===== SUPPLIED MATERIAL =====

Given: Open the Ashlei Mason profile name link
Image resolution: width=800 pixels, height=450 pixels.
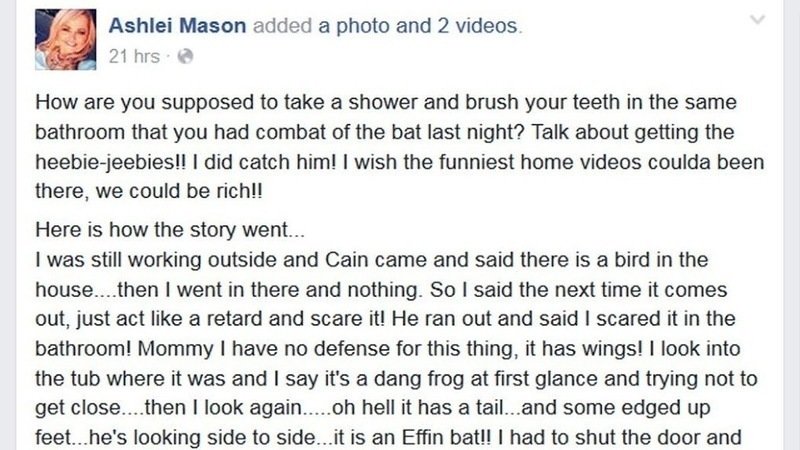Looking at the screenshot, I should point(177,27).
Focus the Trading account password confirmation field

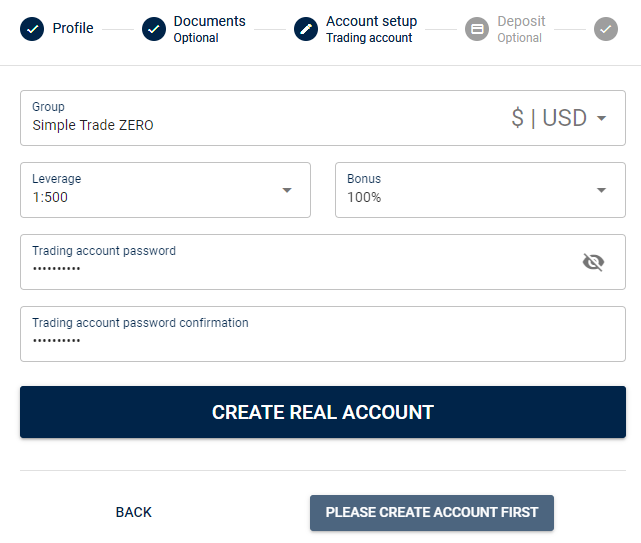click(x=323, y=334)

=====

-- DIRECTIONS --
Above are records to transcribe exactly; leave their pictures out.

-- TASK OUTPUT --
Given: Open the Ashlei Mason profile name link
Image resolution: width=800 pixels, height=450 pixels.
Looking at the screenshot, I should point(177,27).
Focus the Trading account password confirmation field

click(x=323, y=334)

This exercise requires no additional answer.